Here’s a condensed version of the invite, with sponsor names deleted:
“We enjoy your culinary blog, and share your passion for cooking and fine cuisine. To provide a fun way to try new recipes with your friends, we offer you the opportunity to host an Easy & Elegant Dinner Party in your home.
“Here’s how it works.You and 1000 fellow foodies across the country will simultaneously host Easy & Elegant Dinner Parties. If selected as a host, you will receive a generous party pack – including two pieces of cookware, the celebrity chef’s newest cookbook, a food stipend and several gifts – all the tools you need for the gathering (of about 15 people). And, you will have an opportunity to participate in a technique class to see the cookware in action – before your event.

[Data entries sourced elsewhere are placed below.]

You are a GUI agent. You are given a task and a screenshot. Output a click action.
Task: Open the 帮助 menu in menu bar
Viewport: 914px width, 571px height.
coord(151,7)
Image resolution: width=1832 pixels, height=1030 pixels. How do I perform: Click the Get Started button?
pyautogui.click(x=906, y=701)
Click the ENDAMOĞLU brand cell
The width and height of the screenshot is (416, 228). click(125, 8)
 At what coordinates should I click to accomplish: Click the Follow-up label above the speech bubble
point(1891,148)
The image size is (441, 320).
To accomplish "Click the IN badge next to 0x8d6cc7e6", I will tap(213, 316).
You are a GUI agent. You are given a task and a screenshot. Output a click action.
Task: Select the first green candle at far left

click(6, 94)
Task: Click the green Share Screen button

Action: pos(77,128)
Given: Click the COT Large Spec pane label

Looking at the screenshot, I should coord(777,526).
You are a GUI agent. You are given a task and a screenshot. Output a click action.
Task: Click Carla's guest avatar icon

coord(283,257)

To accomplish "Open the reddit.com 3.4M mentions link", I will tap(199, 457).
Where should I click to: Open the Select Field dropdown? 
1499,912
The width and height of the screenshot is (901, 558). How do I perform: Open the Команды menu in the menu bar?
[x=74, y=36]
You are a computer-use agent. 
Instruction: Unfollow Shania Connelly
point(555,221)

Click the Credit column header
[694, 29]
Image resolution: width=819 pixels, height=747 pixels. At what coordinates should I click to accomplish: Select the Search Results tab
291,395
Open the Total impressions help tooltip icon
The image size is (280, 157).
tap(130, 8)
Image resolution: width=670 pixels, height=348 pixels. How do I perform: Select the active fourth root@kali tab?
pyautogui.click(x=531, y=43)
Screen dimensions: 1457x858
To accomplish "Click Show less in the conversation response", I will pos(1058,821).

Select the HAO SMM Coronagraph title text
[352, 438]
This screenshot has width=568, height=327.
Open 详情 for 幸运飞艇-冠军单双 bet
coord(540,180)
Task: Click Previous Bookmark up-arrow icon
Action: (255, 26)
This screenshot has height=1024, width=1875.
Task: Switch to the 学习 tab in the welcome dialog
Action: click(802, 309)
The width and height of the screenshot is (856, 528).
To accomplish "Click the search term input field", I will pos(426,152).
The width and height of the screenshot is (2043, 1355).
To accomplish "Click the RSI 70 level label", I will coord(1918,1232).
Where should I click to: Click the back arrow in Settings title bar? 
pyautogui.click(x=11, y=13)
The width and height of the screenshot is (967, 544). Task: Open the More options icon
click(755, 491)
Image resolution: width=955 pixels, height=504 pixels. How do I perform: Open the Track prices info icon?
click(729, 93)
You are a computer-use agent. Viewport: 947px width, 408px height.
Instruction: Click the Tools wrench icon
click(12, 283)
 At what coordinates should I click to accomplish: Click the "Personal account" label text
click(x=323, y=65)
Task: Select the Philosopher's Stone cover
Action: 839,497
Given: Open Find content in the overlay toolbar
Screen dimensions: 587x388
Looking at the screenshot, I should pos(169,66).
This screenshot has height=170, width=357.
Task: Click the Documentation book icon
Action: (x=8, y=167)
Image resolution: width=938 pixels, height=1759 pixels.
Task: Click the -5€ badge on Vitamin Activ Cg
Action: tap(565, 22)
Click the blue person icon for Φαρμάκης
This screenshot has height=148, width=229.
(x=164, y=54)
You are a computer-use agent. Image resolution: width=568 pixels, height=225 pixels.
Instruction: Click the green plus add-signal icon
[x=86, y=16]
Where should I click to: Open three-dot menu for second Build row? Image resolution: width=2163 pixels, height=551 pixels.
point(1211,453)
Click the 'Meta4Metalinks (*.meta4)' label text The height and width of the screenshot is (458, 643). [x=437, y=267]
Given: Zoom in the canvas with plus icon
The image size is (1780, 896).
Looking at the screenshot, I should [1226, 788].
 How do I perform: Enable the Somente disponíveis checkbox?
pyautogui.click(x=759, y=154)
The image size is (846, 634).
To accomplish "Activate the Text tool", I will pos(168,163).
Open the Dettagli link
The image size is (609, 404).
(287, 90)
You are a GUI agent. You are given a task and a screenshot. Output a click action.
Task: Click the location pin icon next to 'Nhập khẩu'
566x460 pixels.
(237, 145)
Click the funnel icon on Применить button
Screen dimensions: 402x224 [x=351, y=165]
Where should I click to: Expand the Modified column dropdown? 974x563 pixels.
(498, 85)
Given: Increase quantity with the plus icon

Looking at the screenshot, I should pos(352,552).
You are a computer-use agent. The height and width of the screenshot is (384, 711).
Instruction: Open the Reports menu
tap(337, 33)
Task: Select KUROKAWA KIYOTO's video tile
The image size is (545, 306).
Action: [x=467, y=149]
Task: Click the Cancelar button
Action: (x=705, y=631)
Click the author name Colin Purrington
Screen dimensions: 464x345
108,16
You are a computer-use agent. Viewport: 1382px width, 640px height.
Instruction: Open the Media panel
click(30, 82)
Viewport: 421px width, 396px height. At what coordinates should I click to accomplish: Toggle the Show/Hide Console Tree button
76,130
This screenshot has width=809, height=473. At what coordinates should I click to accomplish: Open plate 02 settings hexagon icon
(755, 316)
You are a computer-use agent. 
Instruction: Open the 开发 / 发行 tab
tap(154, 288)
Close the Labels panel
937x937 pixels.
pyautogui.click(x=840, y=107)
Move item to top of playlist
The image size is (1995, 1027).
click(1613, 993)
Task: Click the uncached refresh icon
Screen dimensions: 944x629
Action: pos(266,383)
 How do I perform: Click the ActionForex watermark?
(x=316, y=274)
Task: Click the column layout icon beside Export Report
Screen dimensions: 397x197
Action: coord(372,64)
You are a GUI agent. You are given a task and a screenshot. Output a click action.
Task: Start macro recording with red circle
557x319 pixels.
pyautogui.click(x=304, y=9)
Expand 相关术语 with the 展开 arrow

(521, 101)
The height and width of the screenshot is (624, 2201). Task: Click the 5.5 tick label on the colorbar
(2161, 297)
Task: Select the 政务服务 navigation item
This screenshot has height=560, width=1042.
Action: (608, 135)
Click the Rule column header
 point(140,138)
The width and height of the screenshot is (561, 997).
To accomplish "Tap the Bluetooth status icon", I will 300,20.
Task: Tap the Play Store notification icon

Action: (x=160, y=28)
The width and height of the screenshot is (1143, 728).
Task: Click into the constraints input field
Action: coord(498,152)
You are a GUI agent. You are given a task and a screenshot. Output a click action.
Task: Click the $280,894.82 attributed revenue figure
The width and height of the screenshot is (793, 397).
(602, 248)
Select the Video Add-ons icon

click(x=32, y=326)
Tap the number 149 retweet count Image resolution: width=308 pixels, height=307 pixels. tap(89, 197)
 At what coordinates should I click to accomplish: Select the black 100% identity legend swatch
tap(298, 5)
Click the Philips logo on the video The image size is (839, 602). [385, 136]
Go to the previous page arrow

“Through this experience you and your party guests will get a wealth of creative culinary inspiration. Further, as a blogger, you are invited to share these ideas with your readers – and include them in this adventure.
“CLICK HERE to immediately link to the party host invitation site. Hosting opportunities are limited. And, if you have any questions, please don’t hesitate to ask.”
Said one of the bloggers in her email, “And you thought asking for free content was bad? This pitch represents an all-time low. I felt the need to shower immediately after reading it. But it’s really not that far from what bloggers are being asked to do these days. It would be funny if only it wasn’t so horrible.”
Said another, “Unbelievable. I’m excited to sit back and watch the zillions of people who jump all over it, because you *know* they will.The thing is, this will be effective for them. That’s the irony.”
Said the third, tongue firmly in cheek, “BUT YOU GET TWO PANS!!!!!! SCORE!!!!!!!!”
If you’ve been reading my blog you already know how I feel about this offer. Bloggers are notorious for writing advertorial because they’re so excited about the freebies and flattered to be asked. I don’t like advertorial, unless clearly marked as such in magazines. I like story-telling, essays or reporting in blogs. The word “awesome” should not appear.
So I hope many food bloggers will decline. Maybe they’ll find only 500. Or 50. I can hope.
Maybe you think I’m wrong. Will the marketer will have any trouble finding 1000 food bloggers to take them up on their offer? Is this a good thing for food bloggers or a bad thing?